*** RECORDED INFORMATION Section Begins ***

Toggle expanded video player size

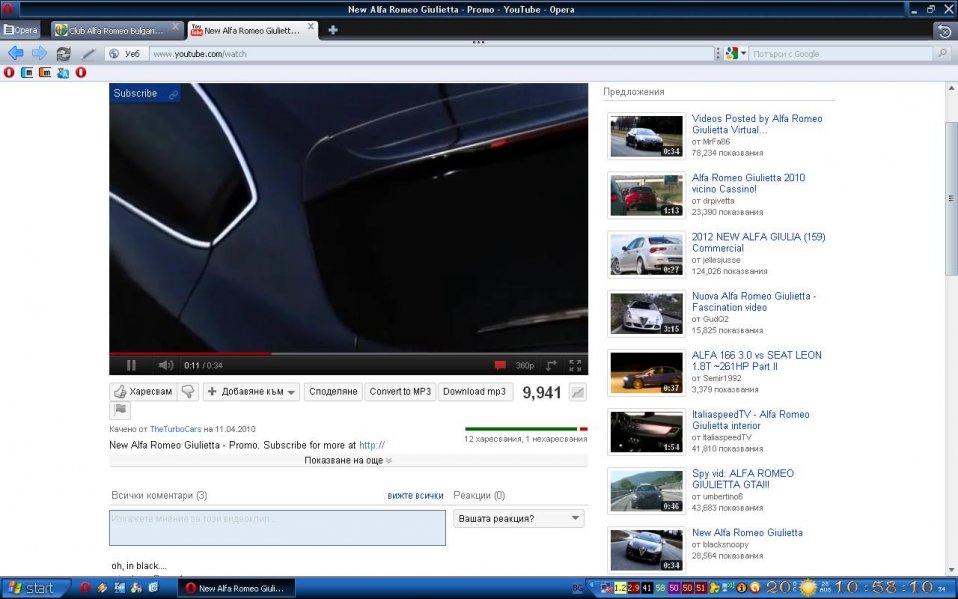[551, 366]
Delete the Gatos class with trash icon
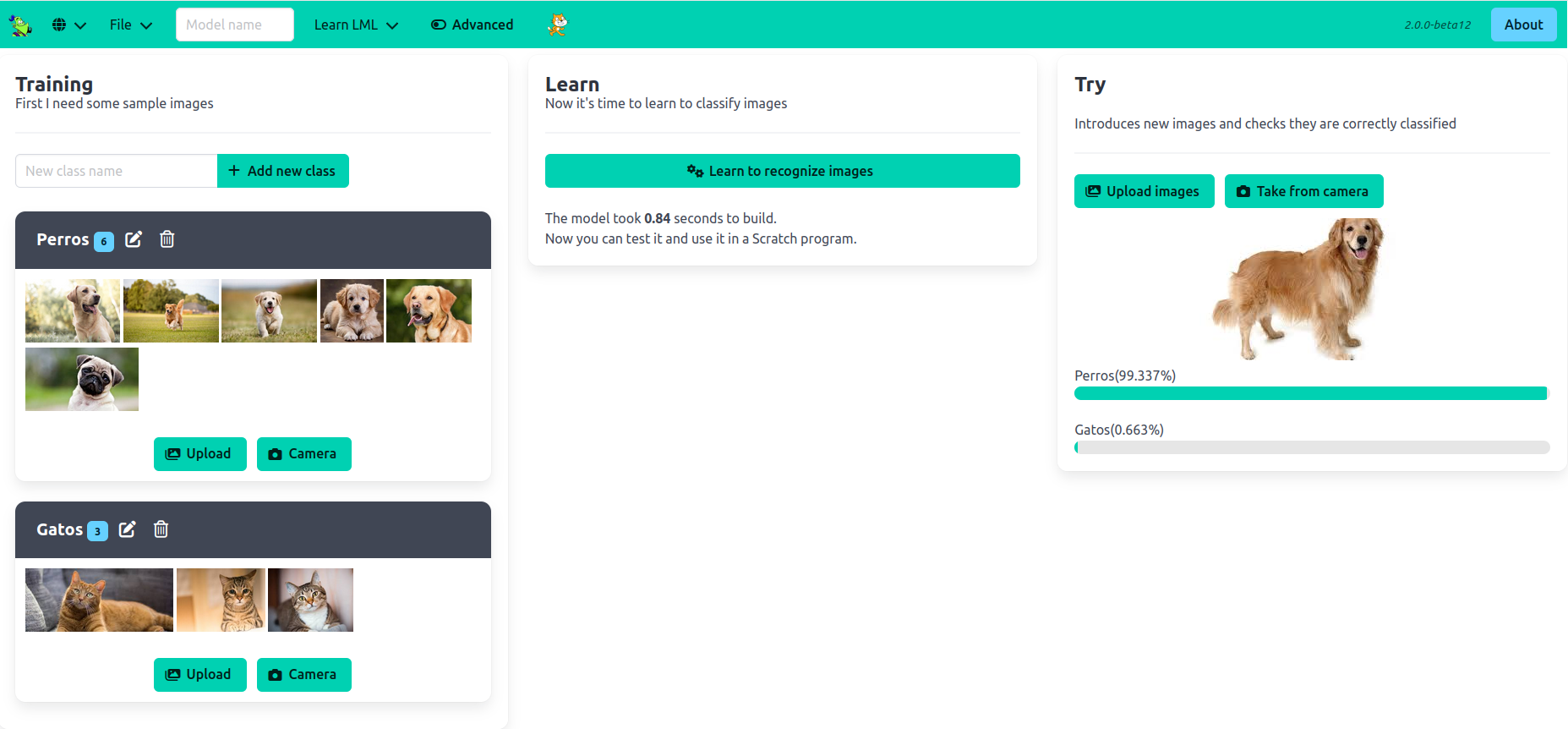This screenshot has height=729, width=1568. [x=161, y=529]
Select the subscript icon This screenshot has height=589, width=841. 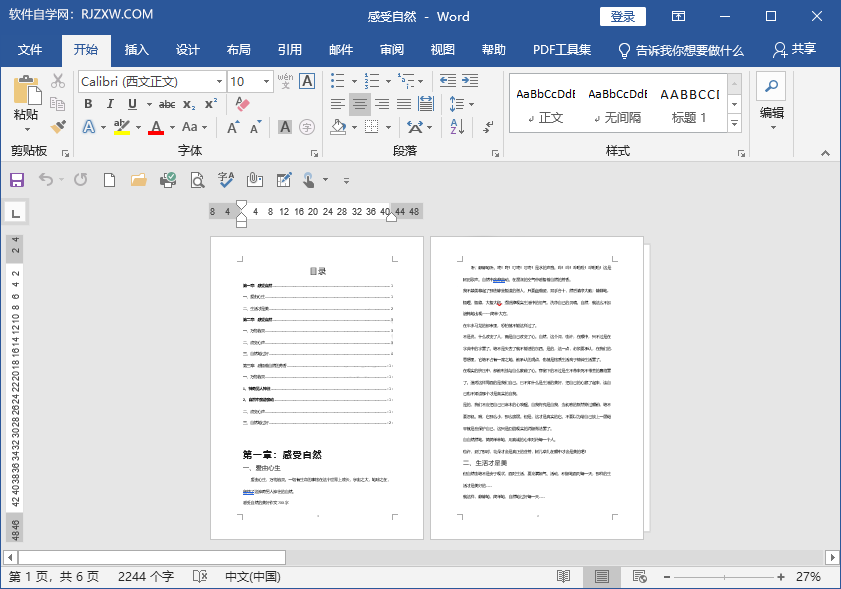coord(188,104)
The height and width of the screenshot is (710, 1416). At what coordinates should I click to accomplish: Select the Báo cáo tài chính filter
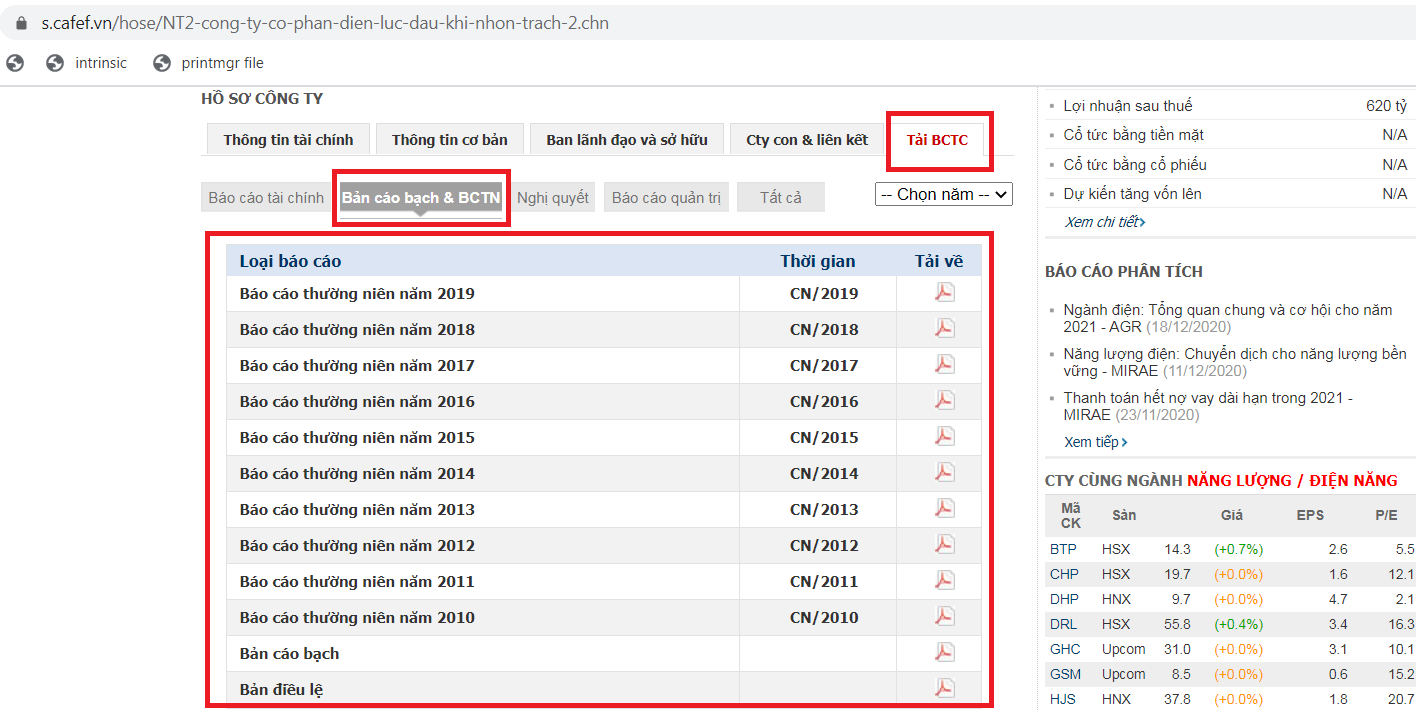point(266,198)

*** RECORDED INFORMATION Section Ends ***

- _WHAT TO PRODUCE_: In the data above, find the line containing "The height and"; from there, please write out each line through the end, exactly, with the pictures omitted.

- _OUTPUT OF THE EXERCISE_:
The height and width of the screenshot is (710, 1416). At what coordinates should I click to accomplish: Select the Báo cáo tài chính filter
point(266,198)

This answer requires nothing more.